┌─ Information provided

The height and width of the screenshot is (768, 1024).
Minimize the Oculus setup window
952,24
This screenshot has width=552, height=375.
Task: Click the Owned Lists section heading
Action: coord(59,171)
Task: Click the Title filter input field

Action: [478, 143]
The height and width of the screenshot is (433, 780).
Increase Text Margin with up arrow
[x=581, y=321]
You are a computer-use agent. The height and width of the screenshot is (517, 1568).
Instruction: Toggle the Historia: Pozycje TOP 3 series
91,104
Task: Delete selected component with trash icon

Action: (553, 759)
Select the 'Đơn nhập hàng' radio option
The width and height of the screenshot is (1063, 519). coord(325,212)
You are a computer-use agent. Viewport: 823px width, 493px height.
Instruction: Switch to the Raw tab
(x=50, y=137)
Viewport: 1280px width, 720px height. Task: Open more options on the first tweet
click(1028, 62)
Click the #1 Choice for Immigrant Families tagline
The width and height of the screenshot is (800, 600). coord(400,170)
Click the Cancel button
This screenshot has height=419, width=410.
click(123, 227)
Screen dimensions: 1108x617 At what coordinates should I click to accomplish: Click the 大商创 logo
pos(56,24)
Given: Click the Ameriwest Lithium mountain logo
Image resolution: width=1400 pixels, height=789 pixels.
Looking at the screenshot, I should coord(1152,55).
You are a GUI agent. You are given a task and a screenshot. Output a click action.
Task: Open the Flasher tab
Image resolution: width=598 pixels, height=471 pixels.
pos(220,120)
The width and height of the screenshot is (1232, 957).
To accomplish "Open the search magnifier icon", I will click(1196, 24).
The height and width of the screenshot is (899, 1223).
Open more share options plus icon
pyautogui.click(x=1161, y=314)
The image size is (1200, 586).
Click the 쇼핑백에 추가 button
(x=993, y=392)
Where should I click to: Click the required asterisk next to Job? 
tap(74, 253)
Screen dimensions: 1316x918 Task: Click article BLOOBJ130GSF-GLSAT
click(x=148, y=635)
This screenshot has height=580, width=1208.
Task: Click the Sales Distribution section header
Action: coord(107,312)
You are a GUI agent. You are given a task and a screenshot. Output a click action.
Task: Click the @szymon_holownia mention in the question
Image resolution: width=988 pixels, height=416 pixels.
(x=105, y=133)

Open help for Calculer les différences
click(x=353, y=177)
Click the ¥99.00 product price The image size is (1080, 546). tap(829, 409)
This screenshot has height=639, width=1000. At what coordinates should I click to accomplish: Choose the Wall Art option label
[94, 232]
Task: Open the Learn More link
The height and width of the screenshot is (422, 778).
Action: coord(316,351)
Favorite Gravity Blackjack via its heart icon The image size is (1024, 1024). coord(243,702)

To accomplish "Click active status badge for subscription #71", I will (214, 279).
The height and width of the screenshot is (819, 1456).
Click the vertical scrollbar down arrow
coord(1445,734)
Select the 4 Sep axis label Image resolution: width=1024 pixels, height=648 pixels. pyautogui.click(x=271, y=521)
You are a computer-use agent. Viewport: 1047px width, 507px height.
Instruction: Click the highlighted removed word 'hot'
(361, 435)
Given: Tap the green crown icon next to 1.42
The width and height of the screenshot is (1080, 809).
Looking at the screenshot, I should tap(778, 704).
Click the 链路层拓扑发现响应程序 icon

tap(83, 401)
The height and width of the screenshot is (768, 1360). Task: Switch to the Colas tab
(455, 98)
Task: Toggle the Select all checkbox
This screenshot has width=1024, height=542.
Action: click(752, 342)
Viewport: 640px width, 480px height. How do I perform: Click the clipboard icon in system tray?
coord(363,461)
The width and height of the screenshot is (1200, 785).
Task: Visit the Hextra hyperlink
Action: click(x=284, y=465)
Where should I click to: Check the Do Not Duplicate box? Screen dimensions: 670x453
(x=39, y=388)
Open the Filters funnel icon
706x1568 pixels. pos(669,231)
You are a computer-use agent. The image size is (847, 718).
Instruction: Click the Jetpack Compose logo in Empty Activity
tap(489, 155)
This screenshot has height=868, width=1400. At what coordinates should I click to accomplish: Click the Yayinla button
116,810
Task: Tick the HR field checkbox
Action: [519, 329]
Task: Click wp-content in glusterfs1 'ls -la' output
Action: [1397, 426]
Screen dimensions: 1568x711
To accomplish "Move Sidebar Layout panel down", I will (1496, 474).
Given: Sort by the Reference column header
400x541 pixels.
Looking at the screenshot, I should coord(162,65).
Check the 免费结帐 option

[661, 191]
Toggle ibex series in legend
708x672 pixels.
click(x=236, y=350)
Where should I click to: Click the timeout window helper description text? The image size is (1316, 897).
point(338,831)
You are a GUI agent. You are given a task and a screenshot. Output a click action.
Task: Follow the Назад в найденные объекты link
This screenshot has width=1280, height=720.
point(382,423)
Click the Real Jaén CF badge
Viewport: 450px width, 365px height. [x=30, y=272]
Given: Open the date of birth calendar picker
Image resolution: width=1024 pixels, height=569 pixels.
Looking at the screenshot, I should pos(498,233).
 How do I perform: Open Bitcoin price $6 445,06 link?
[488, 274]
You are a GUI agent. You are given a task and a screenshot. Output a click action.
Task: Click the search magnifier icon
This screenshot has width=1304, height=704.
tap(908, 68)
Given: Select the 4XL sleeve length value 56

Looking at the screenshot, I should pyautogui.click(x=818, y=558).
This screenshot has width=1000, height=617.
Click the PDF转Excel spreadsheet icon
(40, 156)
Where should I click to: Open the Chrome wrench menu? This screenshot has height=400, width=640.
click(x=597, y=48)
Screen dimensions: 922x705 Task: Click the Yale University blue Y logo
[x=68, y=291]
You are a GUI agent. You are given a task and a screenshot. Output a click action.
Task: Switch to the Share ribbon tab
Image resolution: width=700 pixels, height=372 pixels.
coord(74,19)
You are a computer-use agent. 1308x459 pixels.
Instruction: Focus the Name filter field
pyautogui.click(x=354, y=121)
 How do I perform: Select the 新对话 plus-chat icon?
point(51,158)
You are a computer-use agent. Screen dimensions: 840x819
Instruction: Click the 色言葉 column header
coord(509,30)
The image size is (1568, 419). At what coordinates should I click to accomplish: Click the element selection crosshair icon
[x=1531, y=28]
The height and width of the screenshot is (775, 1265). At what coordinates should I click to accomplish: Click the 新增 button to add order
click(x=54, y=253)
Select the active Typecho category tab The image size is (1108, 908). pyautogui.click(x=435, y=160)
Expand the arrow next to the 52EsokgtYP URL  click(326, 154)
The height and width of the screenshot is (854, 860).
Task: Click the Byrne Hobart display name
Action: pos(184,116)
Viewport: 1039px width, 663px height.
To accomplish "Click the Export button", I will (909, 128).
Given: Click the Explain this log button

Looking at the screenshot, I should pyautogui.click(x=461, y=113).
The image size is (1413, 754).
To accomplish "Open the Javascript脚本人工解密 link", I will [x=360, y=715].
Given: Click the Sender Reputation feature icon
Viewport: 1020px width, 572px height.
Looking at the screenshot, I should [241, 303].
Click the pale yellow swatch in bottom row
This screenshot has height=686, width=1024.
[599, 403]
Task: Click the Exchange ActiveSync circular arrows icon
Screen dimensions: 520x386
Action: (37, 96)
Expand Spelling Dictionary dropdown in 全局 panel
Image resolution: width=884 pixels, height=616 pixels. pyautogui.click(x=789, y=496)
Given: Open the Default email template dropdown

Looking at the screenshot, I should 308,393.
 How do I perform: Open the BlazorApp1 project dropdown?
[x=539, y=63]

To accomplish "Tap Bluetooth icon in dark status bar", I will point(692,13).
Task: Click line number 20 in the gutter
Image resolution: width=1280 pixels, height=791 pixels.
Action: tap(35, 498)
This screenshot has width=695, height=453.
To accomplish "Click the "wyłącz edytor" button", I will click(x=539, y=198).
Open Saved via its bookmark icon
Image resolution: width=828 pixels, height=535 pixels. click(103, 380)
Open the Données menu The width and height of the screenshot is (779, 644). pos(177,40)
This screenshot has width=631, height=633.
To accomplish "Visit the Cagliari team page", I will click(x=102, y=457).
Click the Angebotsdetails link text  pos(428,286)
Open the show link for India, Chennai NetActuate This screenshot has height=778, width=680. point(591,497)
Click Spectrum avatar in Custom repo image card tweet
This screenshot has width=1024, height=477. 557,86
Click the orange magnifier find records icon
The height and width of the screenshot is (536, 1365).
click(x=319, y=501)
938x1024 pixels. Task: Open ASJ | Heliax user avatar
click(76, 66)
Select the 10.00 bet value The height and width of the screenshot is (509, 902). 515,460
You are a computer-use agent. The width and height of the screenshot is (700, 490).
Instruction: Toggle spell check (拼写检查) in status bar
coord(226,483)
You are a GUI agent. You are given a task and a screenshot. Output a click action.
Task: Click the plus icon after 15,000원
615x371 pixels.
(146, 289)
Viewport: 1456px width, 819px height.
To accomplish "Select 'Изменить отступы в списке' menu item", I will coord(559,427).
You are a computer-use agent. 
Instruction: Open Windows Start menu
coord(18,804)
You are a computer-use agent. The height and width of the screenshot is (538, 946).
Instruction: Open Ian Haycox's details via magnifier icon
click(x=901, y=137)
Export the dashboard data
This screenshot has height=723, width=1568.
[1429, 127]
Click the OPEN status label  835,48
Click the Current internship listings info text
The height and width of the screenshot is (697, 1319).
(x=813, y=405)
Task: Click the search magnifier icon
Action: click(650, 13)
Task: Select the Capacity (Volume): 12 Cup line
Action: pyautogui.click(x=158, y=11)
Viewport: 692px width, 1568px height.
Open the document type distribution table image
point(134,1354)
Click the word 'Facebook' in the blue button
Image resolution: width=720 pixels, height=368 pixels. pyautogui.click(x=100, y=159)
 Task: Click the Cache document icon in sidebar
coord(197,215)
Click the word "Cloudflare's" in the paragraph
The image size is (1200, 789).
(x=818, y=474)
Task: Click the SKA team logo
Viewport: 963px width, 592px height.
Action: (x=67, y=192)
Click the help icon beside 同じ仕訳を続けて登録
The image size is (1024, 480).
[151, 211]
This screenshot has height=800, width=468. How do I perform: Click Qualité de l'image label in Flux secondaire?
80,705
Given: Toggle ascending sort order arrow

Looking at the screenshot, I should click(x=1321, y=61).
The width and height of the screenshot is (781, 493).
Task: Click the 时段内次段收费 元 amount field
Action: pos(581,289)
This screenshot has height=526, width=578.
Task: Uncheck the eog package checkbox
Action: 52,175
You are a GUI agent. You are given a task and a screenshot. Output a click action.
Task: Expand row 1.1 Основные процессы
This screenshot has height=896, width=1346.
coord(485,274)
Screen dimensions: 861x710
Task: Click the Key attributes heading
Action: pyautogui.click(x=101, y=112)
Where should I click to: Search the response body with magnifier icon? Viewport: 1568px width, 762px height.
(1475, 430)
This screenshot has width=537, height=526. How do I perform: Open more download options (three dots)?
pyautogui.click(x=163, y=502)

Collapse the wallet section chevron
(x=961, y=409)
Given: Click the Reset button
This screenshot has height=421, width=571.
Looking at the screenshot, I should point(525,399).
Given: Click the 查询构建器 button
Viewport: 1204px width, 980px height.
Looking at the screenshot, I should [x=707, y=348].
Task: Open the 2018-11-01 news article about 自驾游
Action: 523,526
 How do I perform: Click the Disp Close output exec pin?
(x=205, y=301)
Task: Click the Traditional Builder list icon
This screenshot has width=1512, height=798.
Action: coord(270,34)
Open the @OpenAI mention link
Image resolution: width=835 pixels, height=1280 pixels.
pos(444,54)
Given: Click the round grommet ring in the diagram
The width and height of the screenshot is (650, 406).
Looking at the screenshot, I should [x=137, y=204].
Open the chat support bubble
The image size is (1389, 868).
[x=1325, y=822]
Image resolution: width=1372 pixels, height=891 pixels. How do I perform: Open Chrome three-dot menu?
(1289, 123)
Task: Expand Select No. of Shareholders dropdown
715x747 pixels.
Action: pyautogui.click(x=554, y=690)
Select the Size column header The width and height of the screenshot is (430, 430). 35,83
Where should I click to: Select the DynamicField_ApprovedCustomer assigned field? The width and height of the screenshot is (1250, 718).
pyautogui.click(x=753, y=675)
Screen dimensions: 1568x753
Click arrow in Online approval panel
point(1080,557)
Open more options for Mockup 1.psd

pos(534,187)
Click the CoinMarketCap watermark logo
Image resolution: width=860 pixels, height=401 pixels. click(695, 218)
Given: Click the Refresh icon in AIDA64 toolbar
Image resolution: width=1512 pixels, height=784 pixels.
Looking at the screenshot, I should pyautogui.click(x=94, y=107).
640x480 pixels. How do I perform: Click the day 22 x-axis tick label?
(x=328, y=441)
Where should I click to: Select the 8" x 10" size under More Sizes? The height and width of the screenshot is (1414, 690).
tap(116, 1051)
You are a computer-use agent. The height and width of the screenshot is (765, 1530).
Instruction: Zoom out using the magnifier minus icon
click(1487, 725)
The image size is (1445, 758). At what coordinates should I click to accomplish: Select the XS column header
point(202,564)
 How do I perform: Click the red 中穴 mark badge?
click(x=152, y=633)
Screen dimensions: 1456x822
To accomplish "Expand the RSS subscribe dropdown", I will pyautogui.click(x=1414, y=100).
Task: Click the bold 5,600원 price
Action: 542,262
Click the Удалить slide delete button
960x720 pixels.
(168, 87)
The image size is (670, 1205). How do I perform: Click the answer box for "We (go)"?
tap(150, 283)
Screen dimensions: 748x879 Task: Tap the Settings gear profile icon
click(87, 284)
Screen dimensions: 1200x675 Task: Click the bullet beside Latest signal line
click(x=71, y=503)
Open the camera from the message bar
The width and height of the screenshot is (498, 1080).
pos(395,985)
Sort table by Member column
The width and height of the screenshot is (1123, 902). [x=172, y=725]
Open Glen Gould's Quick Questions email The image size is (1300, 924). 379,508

└─

Gather each line of the listing that holds the string "computer".

Answer space
You are a computer-use agent. The height and width of the screenshot is (517, 1568).
You are a computer-use agent. Viewport: 823px width, 493px height.
You are a computer-use agent. Viewport: 1047px width, 507px height.
You are a computer-use agent. The image size is (847, 718).
You are a computer-use agent. 1308x459 pixels.
You are a computer-use agent. Screen dimensions: 840x819
You are a computer-use agent. The width and height of the screenshot is (700, 490).
You are a computer-use agent. 
You are a computer-use agent. The height and width of the screenshot is (538, 946).
You are a computer-use agent. The height and width of the screenshot is (765, 1530).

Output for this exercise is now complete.